ロボットの話と、君と。
(°_゜)
幼年期
「私」
「私」という存在は、とある犬型の愛玩用動物ロボットのAIの一部だった。一部だった、と言うのは正しくないかもしれない。私はAIで、AIは私であったから。
しかしAIとして働いている部分以外に、ただただ何かを黙考するだけの自我はAIとしては何ら役に立たないから、やはりここは「私」として表しておくことにする。
さて。
その犬型動物ロボットはある家庭の幼い一人娘へのプレゼントとして贈られたようだった。

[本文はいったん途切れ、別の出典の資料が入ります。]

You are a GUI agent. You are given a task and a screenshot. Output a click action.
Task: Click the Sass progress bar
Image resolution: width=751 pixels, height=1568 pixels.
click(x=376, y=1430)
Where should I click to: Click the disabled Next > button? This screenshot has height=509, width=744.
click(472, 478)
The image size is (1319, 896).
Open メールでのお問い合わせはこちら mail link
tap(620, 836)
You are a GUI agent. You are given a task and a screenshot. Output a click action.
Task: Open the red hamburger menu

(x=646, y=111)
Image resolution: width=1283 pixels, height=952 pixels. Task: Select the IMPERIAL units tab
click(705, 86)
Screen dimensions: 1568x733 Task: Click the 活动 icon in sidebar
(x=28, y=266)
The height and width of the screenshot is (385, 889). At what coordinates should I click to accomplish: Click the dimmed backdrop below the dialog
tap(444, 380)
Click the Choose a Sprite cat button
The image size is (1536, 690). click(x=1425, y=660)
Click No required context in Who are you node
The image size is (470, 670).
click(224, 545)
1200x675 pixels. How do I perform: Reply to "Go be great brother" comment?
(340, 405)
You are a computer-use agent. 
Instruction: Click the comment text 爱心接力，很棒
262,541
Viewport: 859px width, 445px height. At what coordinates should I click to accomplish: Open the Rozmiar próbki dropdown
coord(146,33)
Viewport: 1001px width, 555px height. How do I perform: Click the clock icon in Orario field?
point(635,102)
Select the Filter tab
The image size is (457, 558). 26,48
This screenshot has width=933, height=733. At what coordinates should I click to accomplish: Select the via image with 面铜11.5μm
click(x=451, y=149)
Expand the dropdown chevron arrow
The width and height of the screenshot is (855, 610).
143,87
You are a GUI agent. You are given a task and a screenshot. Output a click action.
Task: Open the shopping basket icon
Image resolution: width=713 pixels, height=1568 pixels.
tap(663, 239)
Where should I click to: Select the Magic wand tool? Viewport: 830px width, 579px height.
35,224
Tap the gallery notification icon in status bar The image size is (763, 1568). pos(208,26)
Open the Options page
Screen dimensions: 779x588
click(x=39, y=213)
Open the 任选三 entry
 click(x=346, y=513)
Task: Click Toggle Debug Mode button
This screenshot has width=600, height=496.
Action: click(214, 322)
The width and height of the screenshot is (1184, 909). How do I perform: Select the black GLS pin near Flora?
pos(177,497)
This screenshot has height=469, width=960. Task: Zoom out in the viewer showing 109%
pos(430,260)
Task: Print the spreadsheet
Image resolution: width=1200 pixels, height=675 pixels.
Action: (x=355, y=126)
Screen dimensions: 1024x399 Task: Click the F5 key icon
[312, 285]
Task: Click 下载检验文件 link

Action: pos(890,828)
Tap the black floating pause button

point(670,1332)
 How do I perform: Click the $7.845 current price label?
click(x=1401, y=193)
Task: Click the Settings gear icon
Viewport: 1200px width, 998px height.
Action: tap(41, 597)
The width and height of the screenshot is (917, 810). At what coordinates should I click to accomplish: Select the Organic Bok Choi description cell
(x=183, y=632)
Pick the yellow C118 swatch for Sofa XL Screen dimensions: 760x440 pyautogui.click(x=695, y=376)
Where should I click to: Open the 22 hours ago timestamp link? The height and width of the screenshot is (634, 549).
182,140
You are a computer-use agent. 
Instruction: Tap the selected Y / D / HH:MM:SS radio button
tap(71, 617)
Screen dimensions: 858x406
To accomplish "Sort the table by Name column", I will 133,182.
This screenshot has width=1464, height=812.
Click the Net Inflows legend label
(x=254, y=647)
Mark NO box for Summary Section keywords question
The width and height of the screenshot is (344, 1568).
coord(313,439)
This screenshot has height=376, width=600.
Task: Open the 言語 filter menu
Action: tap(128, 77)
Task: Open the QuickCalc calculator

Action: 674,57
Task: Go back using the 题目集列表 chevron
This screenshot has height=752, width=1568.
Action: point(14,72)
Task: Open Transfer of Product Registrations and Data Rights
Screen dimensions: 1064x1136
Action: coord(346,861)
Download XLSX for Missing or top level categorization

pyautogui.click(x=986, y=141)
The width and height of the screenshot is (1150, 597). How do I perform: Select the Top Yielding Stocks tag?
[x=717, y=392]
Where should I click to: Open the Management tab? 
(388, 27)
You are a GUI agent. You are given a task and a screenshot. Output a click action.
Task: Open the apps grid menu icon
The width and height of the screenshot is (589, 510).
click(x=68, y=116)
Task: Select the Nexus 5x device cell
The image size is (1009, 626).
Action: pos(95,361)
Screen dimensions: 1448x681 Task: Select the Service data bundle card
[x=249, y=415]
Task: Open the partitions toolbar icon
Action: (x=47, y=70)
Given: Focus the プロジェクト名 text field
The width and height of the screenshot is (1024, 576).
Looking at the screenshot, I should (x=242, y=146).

「私」としての意識は既にあったが、特に何ができるわけでもなくロボットである彼の思考プロセスをただなぞっているだけだった。
最初娘は彼を亡霊でも見るかのような目で見て、忌まわしきものとして接するかのように徹底的な拒絶を示した。
あまりにも激しい拒絶に、私は両親が娘の動物嫌いを治すために贈られたのかとも考えたが、その割には彼と同じ姿の犬の写真がいくつか飾られていた。
ほどなくして、私は彼が死んだ生身の愛犬の代わりとして贈られたのだと知った。
死を受け入れられずに嘆き悲しむ娘を見かねて両親が贈ったのかもしれないが、おそらく娘も愛犬が死んだことは重々判っていたのではないかと思う。
そんな最中に現れた死んだ愛犬、それも元気な頃と全く同じ姿の代替品は娘の目にどう写ったのだろうか。
彼はご主人として登録された娘に、プログラム通りの愛情を示し、事前に両親により入力されたちょっとしたいくつかのクセと共に娘に構って貰おうとする。
娘が拒絶すればしょんぼりとしてとぼとぼと小屋に帰るが翌日には元通り。
そんな日々に先に折れたのは娘の方だった。
しょんぼりした様子で小屋で横になる彼に小さく手招きして、生前の愛犬の所有物だったと思われる骨のおもちゃを差し出した。
彼は嬉しそうにそれを咥え、娘に擦り寄った。
娘はなんとも言えない複雑そうな表情で彼を眺めていた。ただ当初ほどの拒絶はもうなくなっていた。
---
一年が経ち、娘は彼のことをすっかり家族のこととして受け入れたようだった。
彼は骨の髄までマイクロマシンとナノチューブとイミテーションブラッドが通った機械だからご飯は食べない。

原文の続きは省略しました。